Spirit goes a long way for women’s ultimate

Taylor O'Neil Hall, Sports Editor

Photo Courtesy of the Women’s Ultimate Frisbee Club
Members of last semesters women’s ultimate frisbee club.The team enters this year coming off the most successful season it’s ever had. The members of the team played in their first-ever women’s ultimate frisbee sectional in Indianapolis.

The USI women’s ultimate frisbee club is approaching its fourth year of existence. Women’s ultimate is still the only all-girls club sport the university offers, but it’s thriving nonetheless.

Initially, the women and men played on the same ultimate frisbee team, but at the end of the fall 2013 semester, the women on the team succeeded to form their own team.

Anna Steurer, a member of the first women’s ultimate frisbee team, said she feels all aspects of the team have improved since the inaugural year the USI women’s ultimate frisbee club.

The team, which plays under the moniker of “Anomaly” still faces the typical challenge club sports face, the ebb and flow of recruitment and retention.

“We tend to get a lot of players right at the beginning (of the semester), and they slowly decline in numbers,” Steurer, a 2017 USI alumna and current team coach, said.

But things are trending upwards. When Steurer was on the first team, the women struggled to field seven healthy players, which is required to compete in a match.

Now, the team has more than 15 members, and of the nine that joined this semester, only two have left.

“Everyone is devoted to (the team),” Steurer said. “We don’t have anybody on it that comes some of the time and not other times. We’re all committed to making the team better.”

Current club vice president Ellen Cech said something else that’s changed for the team over the past few years is the amount of athleticism players have.

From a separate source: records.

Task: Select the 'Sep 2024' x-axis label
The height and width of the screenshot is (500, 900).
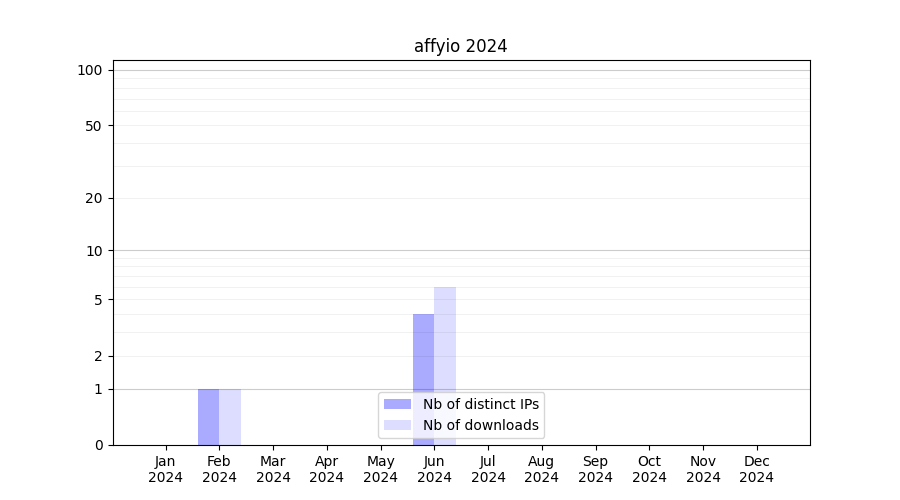Action: (x=595, y=469)
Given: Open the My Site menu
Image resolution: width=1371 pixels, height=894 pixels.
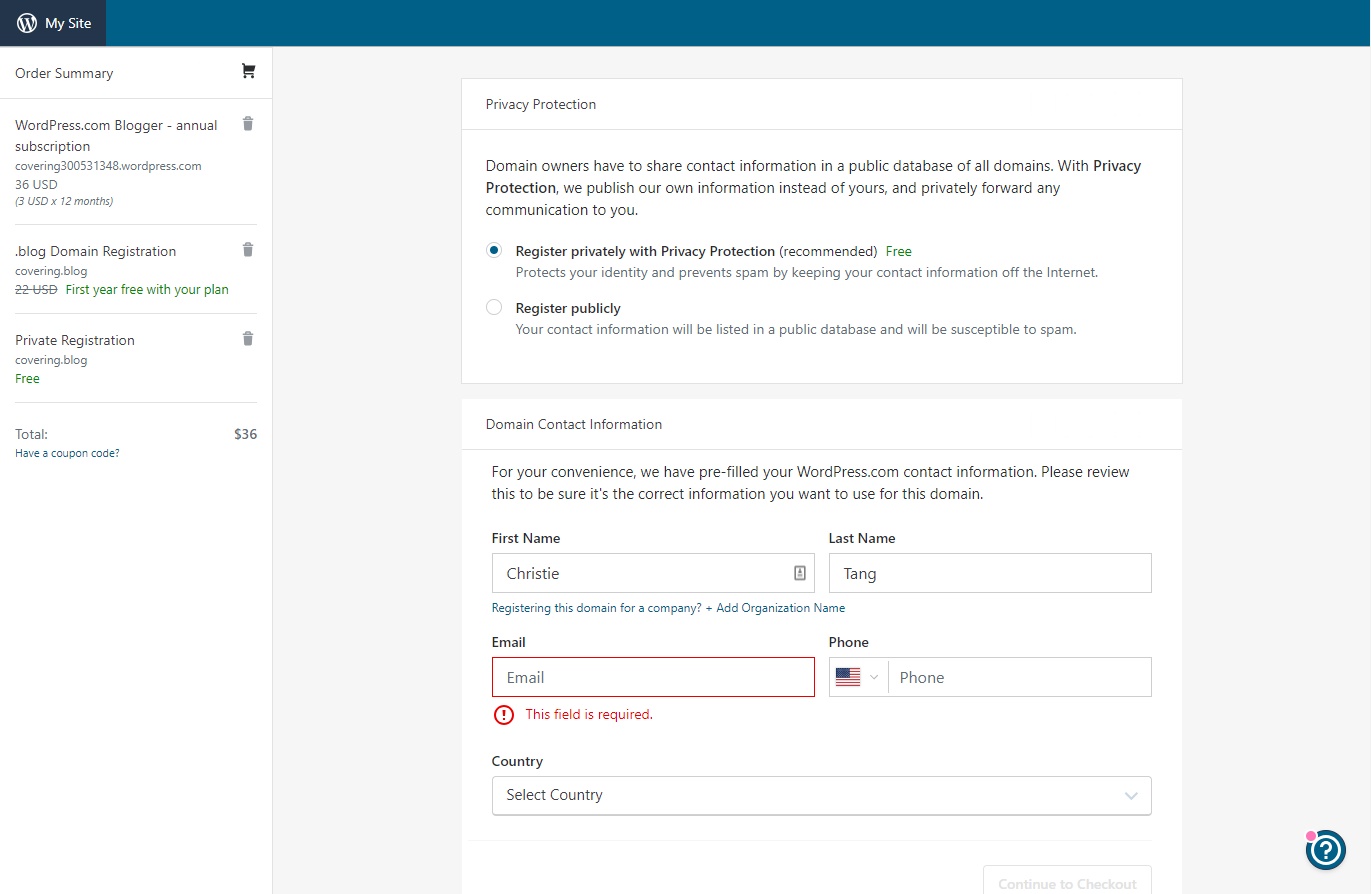Looking at the screenshot, I should click(x=53, y=23).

“We came from a team that had girls that weren’t athletic before joining the team, and now we’re getting girls that were playing in state championship (games) during high school,” the junior nursing major said.

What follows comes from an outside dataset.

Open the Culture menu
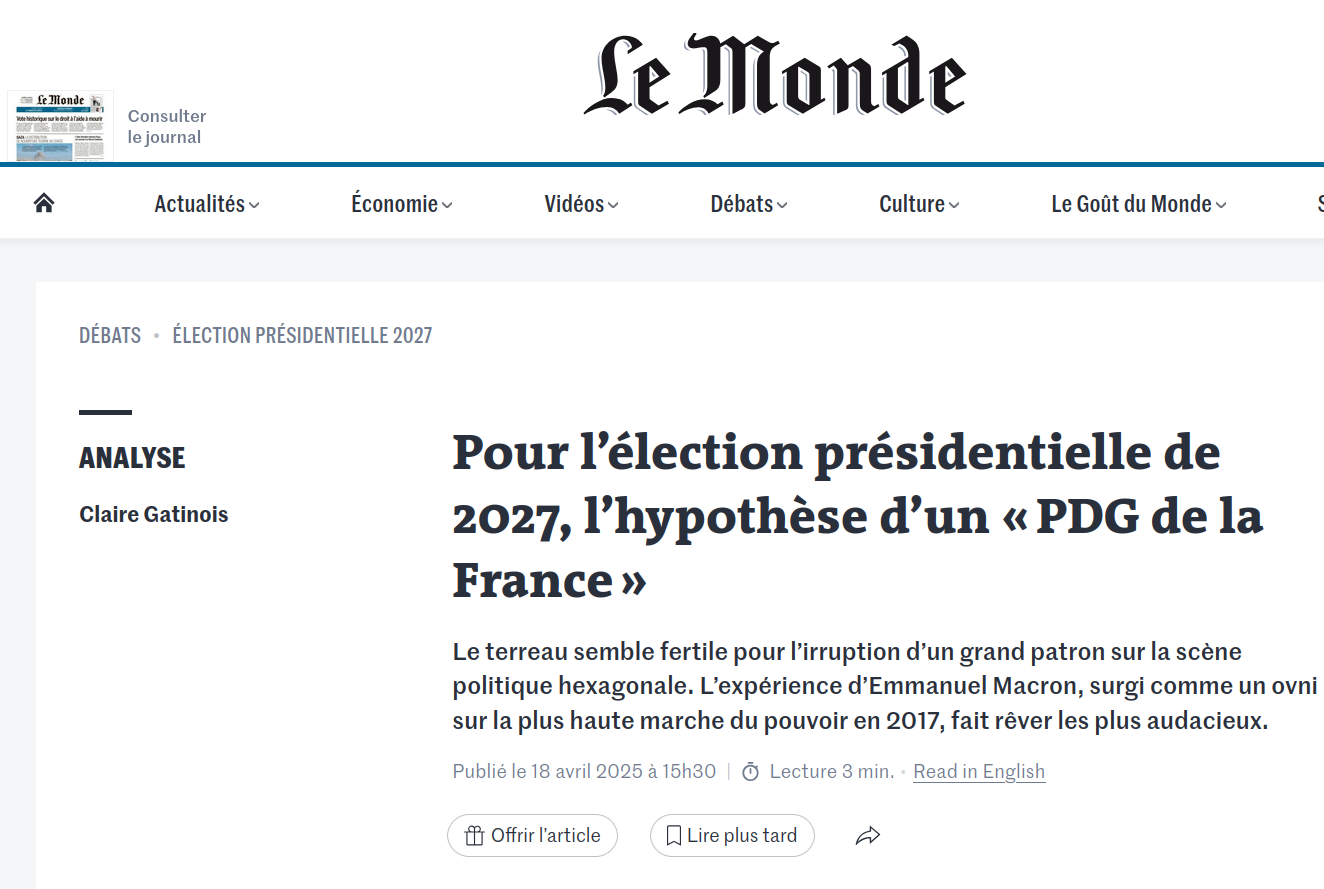 click(919, 204)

The added athleticism helped. The team is coming off a historic season for USI women’s ultimate frisbee.

Last semester, the team competed in its first-ever women’s ultimate frisbee sectionals held in Indianapolis.

“We did really well for being a nobody school,” Cech, who’s is in her third year on the team, said. “We were facing schools like Notre Dame and IU… We’re getting really good at holding ourselves against them.”

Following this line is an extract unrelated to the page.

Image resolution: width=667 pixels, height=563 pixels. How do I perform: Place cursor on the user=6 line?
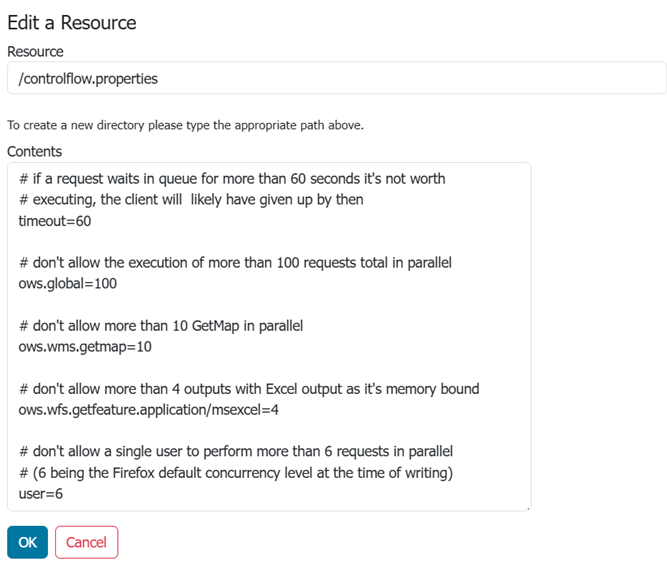tap(43, 494)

Though they didn’t win, the members of team Anomaly haven’t lost sight of the spirit of the game.

There’s a creed all ultimate frisbee teams follow from the USA Ultimate rulebook and website.

It states that: “Ultimate relies upon a spirit of sportsmanship that places the responsibility for fair play on the player. Highly competitive play is encouraged, but never at the expense of mutual respect among competitors, adherence to the agreed-upon rules or the basic joy of play.”

For the club to continue to succeed, the member’s can’t lose sight of that.

“If you lose spirit, then your team goes downhill,” Steurer said. “I’ve seen many teams play that are just rude and not nice to play with… Being one of the most spirited teams, that I’ve ever seen, at all of the tournaments, that really helps us.”